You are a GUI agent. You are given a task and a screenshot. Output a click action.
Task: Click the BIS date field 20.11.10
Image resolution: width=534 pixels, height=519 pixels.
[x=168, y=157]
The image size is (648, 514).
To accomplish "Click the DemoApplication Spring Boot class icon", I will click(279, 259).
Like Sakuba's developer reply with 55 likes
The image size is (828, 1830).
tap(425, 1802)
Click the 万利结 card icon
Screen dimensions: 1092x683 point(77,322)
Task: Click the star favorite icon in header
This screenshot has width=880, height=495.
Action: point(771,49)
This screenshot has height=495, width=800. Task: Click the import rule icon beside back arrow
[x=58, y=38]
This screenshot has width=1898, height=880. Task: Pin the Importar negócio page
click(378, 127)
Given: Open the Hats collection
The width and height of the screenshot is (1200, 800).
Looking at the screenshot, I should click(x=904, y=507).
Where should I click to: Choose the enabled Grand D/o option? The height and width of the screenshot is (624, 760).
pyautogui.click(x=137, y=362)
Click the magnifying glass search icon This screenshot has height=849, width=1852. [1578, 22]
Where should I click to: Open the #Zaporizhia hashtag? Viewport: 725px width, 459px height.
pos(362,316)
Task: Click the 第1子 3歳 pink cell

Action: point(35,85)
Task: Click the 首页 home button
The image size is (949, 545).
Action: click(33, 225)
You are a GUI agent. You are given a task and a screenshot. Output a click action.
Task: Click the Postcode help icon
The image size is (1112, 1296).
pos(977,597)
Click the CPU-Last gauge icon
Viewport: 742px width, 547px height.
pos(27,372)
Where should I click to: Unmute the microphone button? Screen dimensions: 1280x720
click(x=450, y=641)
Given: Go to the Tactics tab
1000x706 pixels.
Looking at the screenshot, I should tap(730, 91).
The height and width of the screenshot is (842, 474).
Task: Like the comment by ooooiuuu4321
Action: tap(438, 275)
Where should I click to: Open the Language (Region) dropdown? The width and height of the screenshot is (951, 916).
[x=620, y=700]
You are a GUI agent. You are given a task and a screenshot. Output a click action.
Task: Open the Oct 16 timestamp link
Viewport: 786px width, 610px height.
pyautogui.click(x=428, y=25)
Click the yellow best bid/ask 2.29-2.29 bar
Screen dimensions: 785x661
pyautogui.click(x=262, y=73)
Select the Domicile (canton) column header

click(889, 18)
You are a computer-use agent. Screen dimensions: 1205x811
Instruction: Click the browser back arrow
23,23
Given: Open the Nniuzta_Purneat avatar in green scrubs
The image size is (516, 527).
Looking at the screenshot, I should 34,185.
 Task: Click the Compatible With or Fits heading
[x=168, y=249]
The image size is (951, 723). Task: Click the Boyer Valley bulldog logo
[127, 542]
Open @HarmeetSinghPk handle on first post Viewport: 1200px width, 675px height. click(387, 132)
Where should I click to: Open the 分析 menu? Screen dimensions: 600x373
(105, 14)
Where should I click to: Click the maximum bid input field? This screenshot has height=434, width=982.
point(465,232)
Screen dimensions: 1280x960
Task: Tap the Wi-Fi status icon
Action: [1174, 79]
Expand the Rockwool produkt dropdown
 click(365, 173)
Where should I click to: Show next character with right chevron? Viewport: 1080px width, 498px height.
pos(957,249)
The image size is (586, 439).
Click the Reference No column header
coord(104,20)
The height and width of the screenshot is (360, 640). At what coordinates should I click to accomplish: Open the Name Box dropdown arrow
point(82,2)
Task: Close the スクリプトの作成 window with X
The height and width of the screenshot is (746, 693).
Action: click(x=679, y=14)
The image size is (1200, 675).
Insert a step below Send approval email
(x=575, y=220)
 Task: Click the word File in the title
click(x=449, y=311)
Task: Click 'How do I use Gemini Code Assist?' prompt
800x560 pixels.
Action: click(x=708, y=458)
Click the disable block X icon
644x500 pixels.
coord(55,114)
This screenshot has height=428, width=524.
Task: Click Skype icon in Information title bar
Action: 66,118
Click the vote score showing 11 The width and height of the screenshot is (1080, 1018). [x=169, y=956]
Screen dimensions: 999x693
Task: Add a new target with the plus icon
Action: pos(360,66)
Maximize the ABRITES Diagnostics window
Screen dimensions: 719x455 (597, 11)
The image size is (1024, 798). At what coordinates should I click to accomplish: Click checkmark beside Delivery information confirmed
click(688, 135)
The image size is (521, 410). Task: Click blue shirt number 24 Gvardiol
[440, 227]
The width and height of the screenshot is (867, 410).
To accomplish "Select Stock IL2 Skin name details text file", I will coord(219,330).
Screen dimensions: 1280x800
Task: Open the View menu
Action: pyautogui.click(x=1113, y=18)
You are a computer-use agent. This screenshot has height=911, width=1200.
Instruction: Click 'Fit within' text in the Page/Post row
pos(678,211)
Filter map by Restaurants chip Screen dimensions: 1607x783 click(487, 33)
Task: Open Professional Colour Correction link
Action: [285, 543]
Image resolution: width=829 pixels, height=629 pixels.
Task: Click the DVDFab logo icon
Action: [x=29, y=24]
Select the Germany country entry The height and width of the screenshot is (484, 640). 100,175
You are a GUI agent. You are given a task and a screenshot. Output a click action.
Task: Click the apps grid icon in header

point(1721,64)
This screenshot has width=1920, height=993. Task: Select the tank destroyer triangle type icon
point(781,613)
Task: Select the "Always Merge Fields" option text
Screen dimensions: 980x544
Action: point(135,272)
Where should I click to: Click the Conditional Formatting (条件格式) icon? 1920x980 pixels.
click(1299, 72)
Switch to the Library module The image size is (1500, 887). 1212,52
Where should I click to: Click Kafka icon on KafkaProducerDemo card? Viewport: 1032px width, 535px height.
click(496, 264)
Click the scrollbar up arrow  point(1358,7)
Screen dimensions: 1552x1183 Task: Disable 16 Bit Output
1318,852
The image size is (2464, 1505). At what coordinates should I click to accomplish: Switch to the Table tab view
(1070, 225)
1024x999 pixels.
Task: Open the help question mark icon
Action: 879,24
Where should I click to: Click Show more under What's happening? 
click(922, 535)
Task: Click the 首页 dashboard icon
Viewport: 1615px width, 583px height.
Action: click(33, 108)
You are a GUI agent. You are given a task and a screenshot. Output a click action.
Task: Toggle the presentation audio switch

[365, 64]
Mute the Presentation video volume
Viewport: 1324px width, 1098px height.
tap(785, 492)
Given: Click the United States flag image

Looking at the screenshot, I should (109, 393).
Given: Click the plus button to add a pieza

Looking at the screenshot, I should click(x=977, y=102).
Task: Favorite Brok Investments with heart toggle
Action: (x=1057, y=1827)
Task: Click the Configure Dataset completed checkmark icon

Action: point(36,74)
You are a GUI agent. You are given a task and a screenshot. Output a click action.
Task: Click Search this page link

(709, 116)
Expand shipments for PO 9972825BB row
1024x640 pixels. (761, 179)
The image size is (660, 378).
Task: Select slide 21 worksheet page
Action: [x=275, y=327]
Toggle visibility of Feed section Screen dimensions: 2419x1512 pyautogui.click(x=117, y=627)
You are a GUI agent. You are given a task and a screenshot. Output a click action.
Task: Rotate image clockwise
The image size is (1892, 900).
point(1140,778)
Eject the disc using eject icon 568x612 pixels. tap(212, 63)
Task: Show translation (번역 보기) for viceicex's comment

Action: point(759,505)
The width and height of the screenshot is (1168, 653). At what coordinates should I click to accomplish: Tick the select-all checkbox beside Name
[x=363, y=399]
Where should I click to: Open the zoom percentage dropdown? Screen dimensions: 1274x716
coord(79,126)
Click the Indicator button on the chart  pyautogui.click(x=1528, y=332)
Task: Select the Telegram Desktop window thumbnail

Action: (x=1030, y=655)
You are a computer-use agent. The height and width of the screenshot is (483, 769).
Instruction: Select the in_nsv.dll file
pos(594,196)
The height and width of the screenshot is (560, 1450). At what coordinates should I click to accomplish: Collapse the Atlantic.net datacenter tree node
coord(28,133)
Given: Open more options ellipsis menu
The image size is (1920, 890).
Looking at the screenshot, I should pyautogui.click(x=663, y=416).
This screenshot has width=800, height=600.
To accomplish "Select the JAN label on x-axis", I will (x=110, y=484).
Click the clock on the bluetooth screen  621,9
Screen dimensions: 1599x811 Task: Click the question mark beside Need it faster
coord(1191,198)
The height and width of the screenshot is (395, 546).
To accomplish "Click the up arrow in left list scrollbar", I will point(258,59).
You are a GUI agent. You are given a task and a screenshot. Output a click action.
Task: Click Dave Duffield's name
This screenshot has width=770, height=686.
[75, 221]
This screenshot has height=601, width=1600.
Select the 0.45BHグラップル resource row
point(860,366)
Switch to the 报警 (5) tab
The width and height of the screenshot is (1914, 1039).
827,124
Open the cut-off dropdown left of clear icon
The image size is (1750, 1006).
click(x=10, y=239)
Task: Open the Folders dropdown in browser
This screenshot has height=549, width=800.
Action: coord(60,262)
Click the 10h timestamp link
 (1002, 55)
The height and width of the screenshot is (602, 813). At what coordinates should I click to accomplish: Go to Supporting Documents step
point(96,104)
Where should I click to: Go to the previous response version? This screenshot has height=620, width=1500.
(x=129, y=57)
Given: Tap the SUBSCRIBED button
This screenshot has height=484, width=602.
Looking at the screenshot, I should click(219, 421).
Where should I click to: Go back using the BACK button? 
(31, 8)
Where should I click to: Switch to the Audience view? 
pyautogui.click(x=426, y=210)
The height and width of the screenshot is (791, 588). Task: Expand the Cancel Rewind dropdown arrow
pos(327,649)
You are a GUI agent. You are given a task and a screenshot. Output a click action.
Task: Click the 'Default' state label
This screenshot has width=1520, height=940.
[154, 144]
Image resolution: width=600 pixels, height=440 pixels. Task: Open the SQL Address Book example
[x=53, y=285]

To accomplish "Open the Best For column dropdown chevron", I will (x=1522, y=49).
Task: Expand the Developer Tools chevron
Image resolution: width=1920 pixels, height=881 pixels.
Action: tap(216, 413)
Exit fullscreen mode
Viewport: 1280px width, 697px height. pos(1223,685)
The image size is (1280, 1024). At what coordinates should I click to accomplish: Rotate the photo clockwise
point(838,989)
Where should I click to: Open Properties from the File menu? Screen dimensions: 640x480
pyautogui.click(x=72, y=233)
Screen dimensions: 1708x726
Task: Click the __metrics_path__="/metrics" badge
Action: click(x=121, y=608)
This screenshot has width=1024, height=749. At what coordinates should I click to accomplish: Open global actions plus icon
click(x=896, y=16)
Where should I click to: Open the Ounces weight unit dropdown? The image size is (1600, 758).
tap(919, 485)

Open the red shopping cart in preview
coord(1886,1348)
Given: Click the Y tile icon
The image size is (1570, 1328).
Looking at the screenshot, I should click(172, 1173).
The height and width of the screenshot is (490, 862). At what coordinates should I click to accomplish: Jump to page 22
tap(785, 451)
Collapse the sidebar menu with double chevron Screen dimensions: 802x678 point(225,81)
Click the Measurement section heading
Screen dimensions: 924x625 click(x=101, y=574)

──────────

▶ Task directions
In the material above, find the line containing "This screenshot has width=880, height=495." and the line containing "Given: Go to the Tactics tab", then write out exactly those two lines and every line between them, and nothing more.

▶ Solution to the problem
This screenshot has width=880, height=495.
Action: point(771,49)
This screenshot has height=495, width=800. Task: Click the import rule icon beside back arrow
[x=58, y=38]
This screenshot has width=1898, height=880. Task: Pin the Importar negócio page
click(378, 127)
Given: Open the Hats collection
The width and height of the screenshot is (1200, 800).
Looking at the screenshot, I should click(x=904, y=507).
Where should I click to: Choose the enabled Grand D/o option? The height and width of the screenshot is (624, 760).
pyautogui.click(x=137, y=362)
Click the magnifying glass search icon This screenshot has height=849, width=1852. [1578, 22]
Where should I click to: Open the #Zaporizhia hashtag? Viewport: 725px width, 459px height.
pos(362,316)
Task: Click the 第1子 3歳 pink cell

Action: point(35,85)
Task: Click the 首页 home button
The image size is (949, 545).
Action: click(33, 225)
You are a GUI agent. You are given a task and a screenshot. Output a click action.
Task: Click the Postcode help icon
The image size is (1112, 1296).
pos(977,597)
Click the CPU-Last gauge icon
Viewport: 742px width, 547px height.
pos(27,372)
Where should I click to: Unmute the microphone button? Screen dimensions: 1280x720
click(x=450, y=641)
Given: Go to the Tactics tab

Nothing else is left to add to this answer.